C-reactive protein is associated with the development of tongue squamous cell carcinoma.

Author information

1
School and Hospital of Stomatology, Shandong University, Jinan 250012, China.
2
Department of Stomatology, Zibo Central Hospital affiliated to Shandong University, Zibo 255000, China.
3
Department of Breast and Thyroid Surgery, Zibo Central Hospital affiliated to Shandong University, Zibo 255000, China.
4
Department of Stomatology, Qilu Hospital of Shandong University, Jinan 250012, China.

Abstract

C-reactive protein (CRP) acts as a biomarker reflecting different degrees of inflammation. Accumulating reports have suggested that there is a close relationship between CRP and various cancers. However, the influence of CRP on the development of tongue squamous cell carcinoma (TSCC) remains unclear. The purpose of this study was to investigate the role of CRP in TSCC. The results of immunohistochemical staining and statistical analyses showed that CRP expression was associated with TSCC tumor size, lymph node metastasis and pathological differentiation.
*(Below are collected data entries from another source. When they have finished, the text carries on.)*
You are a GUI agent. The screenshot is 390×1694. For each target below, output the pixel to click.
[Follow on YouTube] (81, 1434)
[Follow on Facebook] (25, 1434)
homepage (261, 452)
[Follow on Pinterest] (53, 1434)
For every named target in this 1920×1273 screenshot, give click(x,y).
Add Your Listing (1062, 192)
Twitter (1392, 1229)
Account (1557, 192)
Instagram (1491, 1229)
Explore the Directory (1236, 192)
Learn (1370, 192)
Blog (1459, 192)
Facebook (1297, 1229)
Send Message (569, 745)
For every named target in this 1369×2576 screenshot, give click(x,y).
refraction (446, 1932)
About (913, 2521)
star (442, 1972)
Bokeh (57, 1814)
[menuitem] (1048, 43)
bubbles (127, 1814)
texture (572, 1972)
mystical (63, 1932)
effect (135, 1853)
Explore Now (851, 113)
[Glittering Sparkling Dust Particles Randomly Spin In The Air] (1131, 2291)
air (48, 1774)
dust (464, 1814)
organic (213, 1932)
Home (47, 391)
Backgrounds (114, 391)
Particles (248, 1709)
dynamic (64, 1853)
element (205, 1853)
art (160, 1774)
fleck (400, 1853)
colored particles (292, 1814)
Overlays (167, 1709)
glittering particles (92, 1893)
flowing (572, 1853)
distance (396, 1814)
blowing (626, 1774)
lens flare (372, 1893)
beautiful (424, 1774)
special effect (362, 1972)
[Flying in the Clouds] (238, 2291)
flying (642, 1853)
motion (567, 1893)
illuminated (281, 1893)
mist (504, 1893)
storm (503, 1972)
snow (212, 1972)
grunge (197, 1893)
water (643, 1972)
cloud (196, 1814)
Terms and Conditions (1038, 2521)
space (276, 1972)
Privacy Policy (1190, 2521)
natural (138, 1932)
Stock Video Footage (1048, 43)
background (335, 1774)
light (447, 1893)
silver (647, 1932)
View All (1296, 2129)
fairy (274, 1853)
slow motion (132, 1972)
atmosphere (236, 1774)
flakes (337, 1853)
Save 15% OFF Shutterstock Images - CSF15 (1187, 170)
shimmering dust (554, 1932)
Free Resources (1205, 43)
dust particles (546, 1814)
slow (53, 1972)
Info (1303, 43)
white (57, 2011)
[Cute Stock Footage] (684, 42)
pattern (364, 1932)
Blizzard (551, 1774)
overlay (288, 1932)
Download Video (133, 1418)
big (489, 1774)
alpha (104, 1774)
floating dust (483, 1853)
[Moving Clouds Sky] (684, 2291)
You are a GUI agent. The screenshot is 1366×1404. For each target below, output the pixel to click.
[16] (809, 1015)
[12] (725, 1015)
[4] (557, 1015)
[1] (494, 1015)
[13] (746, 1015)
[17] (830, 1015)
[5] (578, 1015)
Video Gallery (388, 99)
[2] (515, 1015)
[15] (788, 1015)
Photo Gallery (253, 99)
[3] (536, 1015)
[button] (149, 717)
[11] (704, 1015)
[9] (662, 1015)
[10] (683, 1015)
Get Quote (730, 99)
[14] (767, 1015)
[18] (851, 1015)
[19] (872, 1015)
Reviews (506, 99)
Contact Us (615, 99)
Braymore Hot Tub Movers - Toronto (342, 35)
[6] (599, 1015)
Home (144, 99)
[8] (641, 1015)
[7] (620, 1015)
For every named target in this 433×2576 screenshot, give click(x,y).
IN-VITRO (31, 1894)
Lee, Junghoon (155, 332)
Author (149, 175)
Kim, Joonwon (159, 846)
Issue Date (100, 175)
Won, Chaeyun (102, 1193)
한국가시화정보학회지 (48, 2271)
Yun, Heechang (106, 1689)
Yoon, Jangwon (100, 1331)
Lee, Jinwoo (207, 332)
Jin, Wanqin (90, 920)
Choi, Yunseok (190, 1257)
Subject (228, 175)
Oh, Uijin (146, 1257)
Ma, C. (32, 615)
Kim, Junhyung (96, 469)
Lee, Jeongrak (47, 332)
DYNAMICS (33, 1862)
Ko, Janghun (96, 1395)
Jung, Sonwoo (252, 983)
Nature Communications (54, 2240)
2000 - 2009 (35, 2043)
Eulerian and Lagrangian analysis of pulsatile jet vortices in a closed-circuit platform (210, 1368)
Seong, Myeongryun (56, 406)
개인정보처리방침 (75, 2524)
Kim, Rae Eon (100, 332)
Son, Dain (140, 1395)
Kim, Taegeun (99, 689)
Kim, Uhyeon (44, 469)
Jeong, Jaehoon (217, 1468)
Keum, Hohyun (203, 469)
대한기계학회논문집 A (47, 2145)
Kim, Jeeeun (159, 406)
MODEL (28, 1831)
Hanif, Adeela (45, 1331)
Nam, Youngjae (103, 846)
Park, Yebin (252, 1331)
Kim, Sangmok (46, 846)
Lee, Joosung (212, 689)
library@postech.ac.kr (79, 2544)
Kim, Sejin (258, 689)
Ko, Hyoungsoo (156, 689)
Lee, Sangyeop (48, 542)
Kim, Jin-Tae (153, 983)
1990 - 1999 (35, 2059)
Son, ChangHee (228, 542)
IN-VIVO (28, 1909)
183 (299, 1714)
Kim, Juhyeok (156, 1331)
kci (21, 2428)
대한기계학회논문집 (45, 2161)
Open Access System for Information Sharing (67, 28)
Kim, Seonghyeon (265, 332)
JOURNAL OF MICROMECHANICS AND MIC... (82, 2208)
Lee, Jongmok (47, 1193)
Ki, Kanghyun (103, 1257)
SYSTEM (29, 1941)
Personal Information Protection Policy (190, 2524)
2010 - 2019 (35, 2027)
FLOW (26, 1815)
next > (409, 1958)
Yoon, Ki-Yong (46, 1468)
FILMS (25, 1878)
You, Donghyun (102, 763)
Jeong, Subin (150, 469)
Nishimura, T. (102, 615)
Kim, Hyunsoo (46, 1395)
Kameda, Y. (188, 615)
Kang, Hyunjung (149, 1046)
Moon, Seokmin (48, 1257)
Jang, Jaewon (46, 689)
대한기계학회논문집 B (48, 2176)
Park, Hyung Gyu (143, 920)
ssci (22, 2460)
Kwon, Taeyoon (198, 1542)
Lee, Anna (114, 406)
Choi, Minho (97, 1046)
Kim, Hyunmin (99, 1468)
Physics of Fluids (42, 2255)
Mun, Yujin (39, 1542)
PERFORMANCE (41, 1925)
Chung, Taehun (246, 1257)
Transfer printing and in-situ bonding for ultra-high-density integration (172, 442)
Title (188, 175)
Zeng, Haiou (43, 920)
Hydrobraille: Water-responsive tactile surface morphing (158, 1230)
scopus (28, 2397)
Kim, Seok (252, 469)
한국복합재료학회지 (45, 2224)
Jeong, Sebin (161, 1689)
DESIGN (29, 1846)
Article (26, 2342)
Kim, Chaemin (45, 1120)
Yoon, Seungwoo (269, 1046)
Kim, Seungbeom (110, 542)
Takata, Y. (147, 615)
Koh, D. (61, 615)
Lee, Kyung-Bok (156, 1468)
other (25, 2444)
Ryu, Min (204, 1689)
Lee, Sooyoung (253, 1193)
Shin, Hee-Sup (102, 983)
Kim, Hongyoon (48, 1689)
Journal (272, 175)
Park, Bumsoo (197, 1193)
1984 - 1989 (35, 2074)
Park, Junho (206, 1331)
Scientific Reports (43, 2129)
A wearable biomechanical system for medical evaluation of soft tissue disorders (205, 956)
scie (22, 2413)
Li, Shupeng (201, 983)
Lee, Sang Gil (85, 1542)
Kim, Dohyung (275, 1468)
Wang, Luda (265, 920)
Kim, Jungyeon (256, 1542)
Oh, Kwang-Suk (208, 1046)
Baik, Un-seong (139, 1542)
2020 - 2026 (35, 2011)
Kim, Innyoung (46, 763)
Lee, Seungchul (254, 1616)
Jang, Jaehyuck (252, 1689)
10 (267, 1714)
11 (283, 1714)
Cell Counting Kit-8 (CCK-8) assay revealed that CRP could enhance TSCC cell proliferation in a dose- and time-dependent manner. Moreover, with CRP stimulation, proliferating cell nuclear antigen (PCNA) expression patterns presented a notable time-dependent up-regulation. In addition, CRP could enhance the invasion and migration of TSCC cells, as revealed by transwell and wound-healing assays, respectively. Annexin V-FITC/PI staining showed that CRP could protect TSCC cells from starvation- and drug-induced apoptosis. With CRP stimulation, the protein expression levels of phosphorylated protein kinase B (pAkt), phosphorylated mammalian target of rapamycin (pmTOR) and phosphorylated S6 ribosomal protein (pS6) were significantly increased, as demonstrated by western blot analysis. Our data suggest that CRP may play an important role in the development of TSCC. Moreover, the biological effects of CRP on TSCC cells might be related to Akt, mTOR, and S6.

PMID:
29385406
DOI:
10.1093/abbs/gmy004
[Indexed for MEDLINE]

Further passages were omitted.